How offers become almost impossible to copy

WHAT ARE YOU SELLING? By understanding what you are actually selling, you can find your unique abilities and become sustainably competitive.

Sitting on the plane home from Monaco and have just, together with some Bearing colleagues, run our innovation management program at Monaco’s business school and the MBA program of Luxury Goods.

All the big brands send their business developers to this program, and business development is what it turned into – for all of us. The trip led to reflection, and it all started with a discussion about Lady Gaga planning to pour blood and other more compromising body fluids into her new perfume.

So what am I selling?

Not long ago, an unnamed person in the Harley-Davidson’s group executive board, said that what they are actually selling is the opportunity for a 43-year-old accountant to dress in black leather, ride through a small town and scare people.

I asked the same question to the MBA students at the Luxury Goods program, i.e. what they are actually selling. It was obvious that the question was not new to them, but it still sparked debate and discussion.

New technology has entered the scene and it is no longer about expensive products impossible for ordinary people to buy, but even more about identity, recognition, lifestyle and building your own personal, individual brand. Technology becomes a part of the luxury to express oneself and to be special.

Somewhat incisively you could call it techno-avant-gardism, in which new technologies and channels in all forms become key elements for positioning oneself.
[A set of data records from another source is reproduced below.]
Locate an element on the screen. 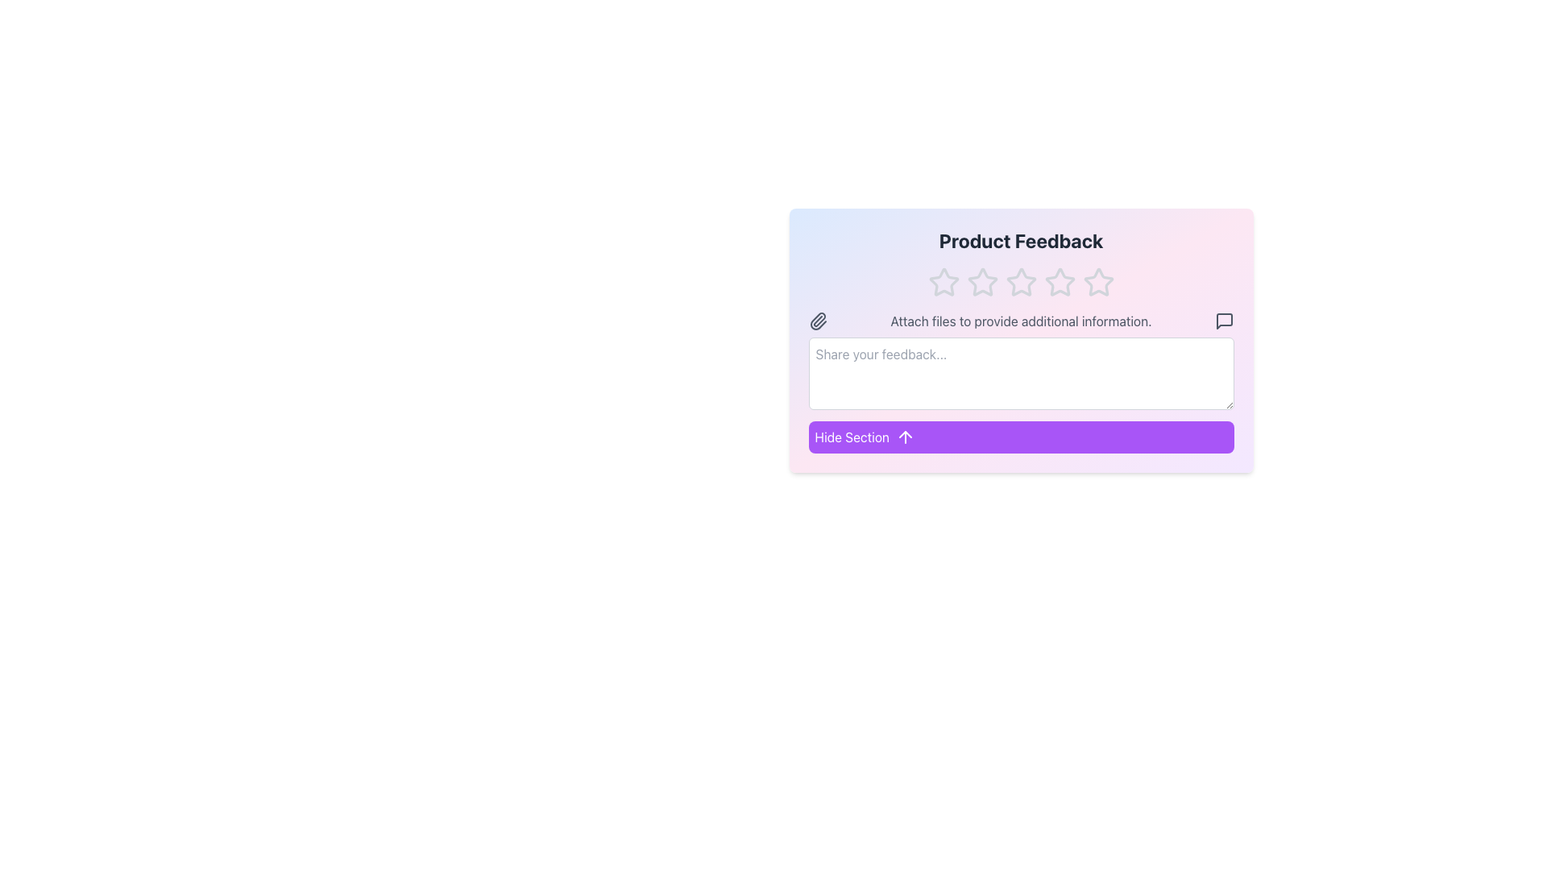  the third star icon in the feedback interface is located at coordinates (1060, 281).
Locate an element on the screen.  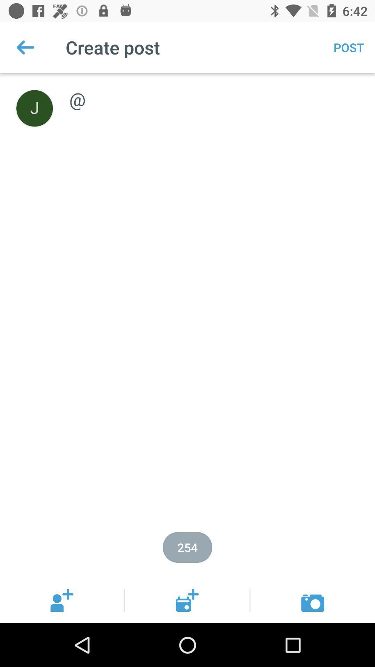
icon above 254 item is located at coordinates (214, 91).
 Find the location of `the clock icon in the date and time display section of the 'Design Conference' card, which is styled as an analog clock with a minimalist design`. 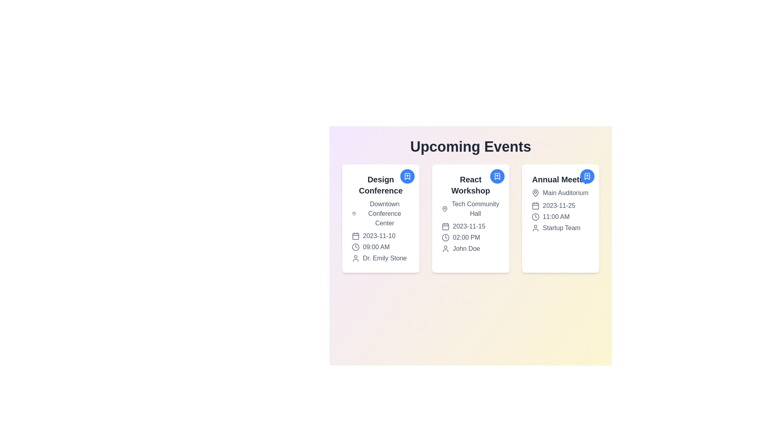

the clock icon in the date and time display section of the 'Design Conference' card, which is styled as an analog clock with a minimalist design is located at coordinates (355, 247).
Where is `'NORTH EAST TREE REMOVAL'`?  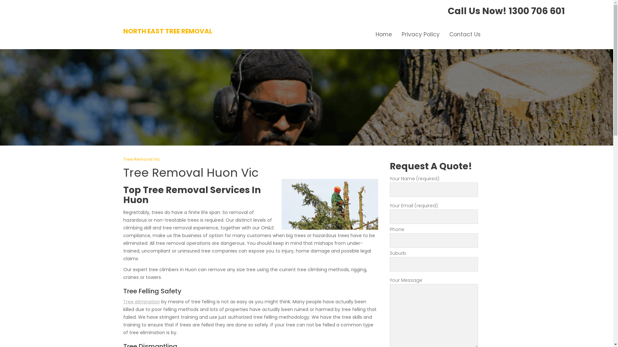
'NORTH EAST TREE REMOVAL' is located at coordinates (167, 31).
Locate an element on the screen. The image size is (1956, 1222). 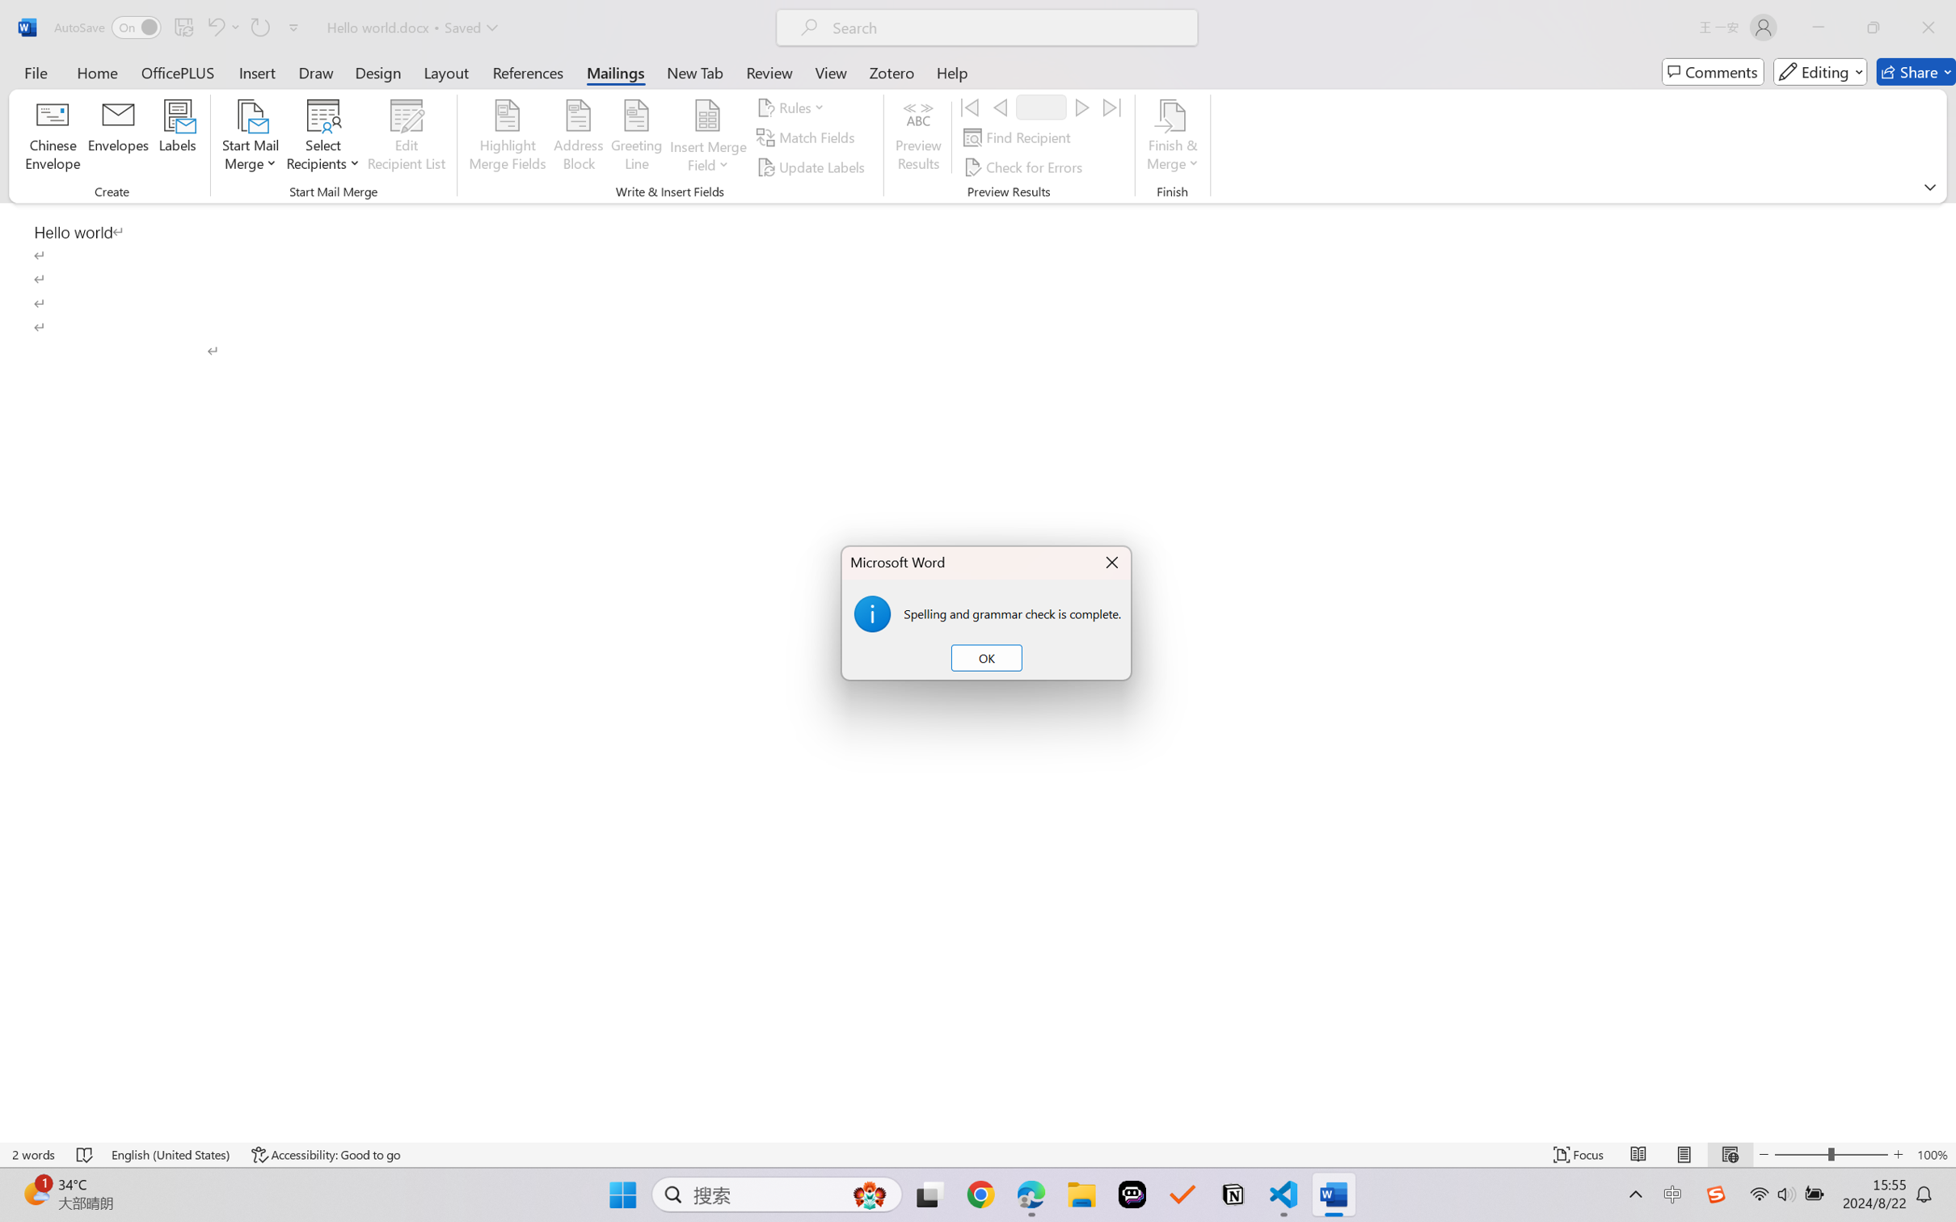
'Class: Image' is located at coordinates (1715, 1194).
Examples of things that we probably will see more of are shoes communicating with our mobile and giving us updates on how we move, and smart solutions on how to easily scan body measurements for custom-made deliveries of clothing, furniture, vehicles and experiences of various kinds.

This is good news in a business where you no longer can create exclusivity with the price. More and more people can afford to buy luxuries at the same time as copying has made ​​it very difficult to justify high prices. Identical copies with a nearly equal quality will sooner or later enter the market.

Basically, it has always been about identity and positioning, and this is what the luxury goods industry is selling in the reality. The price is irrelevant to most people. There are great opportunities for innovation in this field.

How do I avoid being copied?

Perhaps you remember how IKEA was copied in China? An entire warehouse, including the dress code of the employees, was copied. What is not as simple to copy is the DNA of a company, the inner mechanism, viewpoint, leadership, culture, personalities, knowledge, skills, relations, locality, creativity and working methods.

All of these mechanisms, often called capabilities, make up the basis to create value for customers – mechanisms that are difficult to copy. This is the mother of inventions, the very fine mechanics and the source.

By asking myself questions about what I am really good at, what I am actually selling and what the customers perceive that they are buying, I can begin to innovate my business model. Then I am also able to generate values ​​that are difficult to copy. This is also the key to success for the luxury industry.

The automotive industry is working hard on new business models, such as Toyota who is experimenting with offering a monthly car including everything. Recently, several car makers have launched “branded” cars with luxury brands like Gucci, one of them is Fiat. That is an innovation of the customer experience.

Creating a luxurious feeling or exclusivity is not enough. Consumption as such is one of the important keys where customers are offered to take a stand, belong to a group and its values. The group must not be too large, but still large enough to be recognized.